▸ **What the exercise asks**: Below are records; copy every line in them that holds the word "agent".
----------------
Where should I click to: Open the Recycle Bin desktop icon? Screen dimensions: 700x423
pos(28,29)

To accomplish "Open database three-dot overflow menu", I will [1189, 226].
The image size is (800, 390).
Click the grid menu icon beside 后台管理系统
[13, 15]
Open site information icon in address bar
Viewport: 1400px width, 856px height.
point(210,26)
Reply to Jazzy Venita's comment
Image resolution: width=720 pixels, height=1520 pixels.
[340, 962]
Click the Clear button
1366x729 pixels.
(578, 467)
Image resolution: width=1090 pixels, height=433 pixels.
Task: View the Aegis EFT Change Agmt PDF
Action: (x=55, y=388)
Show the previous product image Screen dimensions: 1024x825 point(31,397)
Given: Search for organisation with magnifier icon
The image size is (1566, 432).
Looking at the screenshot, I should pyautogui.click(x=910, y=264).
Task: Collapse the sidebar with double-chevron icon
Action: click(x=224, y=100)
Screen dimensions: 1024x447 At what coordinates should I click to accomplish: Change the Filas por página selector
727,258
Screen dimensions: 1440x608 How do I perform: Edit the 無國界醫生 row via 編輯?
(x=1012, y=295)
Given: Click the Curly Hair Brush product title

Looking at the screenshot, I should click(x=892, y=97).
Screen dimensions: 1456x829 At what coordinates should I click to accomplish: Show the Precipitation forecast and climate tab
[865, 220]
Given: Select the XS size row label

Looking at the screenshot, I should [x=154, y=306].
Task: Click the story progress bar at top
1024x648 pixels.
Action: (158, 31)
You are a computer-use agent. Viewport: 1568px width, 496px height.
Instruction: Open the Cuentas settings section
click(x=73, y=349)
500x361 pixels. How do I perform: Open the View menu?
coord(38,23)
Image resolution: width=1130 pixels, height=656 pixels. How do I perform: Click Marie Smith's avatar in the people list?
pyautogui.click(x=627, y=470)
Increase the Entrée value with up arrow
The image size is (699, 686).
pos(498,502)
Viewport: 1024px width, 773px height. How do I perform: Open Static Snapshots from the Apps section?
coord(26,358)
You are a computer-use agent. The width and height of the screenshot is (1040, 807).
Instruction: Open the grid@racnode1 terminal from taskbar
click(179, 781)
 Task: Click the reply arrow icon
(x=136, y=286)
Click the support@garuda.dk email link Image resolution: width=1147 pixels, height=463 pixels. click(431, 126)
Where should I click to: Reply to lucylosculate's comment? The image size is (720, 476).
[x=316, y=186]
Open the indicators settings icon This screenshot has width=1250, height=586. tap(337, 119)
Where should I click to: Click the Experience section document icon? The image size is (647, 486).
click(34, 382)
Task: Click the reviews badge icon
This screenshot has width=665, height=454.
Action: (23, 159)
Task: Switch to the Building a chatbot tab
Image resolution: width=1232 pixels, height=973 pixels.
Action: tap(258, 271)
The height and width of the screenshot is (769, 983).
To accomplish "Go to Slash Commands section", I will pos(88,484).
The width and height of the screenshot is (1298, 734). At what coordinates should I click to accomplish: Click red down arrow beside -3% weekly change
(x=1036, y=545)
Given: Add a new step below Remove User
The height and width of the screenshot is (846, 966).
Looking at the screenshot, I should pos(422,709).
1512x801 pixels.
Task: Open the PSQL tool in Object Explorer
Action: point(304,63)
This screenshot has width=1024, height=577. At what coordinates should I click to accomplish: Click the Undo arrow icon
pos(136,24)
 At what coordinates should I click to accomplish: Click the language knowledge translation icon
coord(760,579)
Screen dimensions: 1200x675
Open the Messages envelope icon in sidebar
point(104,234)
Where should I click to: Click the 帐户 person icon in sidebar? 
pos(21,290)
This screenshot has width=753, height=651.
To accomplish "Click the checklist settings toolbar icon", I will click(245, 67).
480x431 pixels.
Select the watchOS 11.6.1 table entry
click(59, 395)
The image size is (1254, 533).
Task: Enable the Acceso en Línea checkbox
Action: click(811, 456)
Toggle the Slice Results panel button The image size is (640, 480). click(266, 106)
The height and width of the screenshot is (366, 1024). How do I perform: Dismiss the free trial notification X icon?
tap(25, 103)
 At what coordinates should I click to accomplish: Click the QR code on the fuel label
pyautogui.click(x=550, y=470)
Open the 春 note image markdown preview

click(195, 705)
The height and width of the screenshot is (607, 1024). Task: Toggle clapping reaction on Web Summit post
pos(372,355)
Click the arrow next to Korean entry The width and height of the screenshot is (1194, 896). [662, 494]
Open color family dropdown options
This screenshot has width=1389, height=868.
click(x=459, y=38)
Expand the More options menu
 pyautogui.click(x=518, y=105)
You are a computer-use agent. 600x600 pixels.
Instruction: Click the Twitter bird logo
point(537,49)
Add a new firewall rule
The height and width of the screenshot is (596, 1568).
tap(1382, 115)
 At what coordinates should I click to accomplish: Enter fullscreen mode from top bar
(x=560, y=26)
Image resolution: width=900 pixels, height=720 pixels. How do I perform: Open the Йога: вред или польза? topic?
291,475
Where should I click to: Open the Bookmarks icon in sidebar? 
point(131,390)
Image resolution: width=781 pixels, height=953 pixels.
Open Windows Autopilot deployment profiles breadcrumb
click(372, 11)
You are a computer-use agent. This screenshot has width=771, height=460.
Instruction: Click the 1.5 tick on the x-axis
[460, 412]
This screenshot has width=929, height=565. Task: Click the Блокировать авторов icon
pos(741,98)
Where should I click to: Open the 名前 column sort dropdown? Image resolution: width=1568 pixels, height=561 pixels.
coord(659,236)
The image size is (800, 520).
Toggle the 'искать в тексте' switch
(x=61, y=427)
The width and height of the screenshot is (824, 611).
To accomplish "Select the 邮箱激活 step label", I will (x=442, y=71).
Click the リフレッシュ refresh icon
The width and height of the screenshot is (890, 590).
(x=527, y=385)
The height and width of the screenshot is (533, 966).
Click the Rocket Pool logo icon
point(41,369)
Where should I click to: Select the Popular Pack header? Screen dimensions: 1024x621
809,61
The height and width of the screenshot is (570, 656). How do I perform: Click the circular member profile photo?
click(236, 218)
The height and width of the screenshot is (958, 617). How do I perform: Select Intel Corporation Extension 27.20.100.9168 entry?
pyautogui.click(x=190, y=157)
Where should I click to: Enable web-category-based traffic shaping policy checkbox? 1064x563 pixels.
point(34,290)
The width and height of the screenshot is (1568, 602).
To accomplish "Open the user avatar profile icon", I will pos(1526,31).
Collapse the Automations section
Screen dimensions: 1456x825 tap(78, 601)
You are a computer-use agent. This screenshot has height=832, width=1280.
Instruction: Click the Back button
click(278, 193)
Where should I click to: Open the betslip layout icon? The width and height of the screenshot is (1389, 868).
----------------
▸ **Completed exercise**:
You are a computer-use agent. Viewport: 1568px width, 496px height.
You are a computer-use agent. The width and height of the screenshot is (1040, 807).
You are a computer-use agent. 600x600 pixels.
You are a computer-use agent. This screenshot has width=771, height=460.
You are a computer-use agent. This screenshot has height=832, width=1280.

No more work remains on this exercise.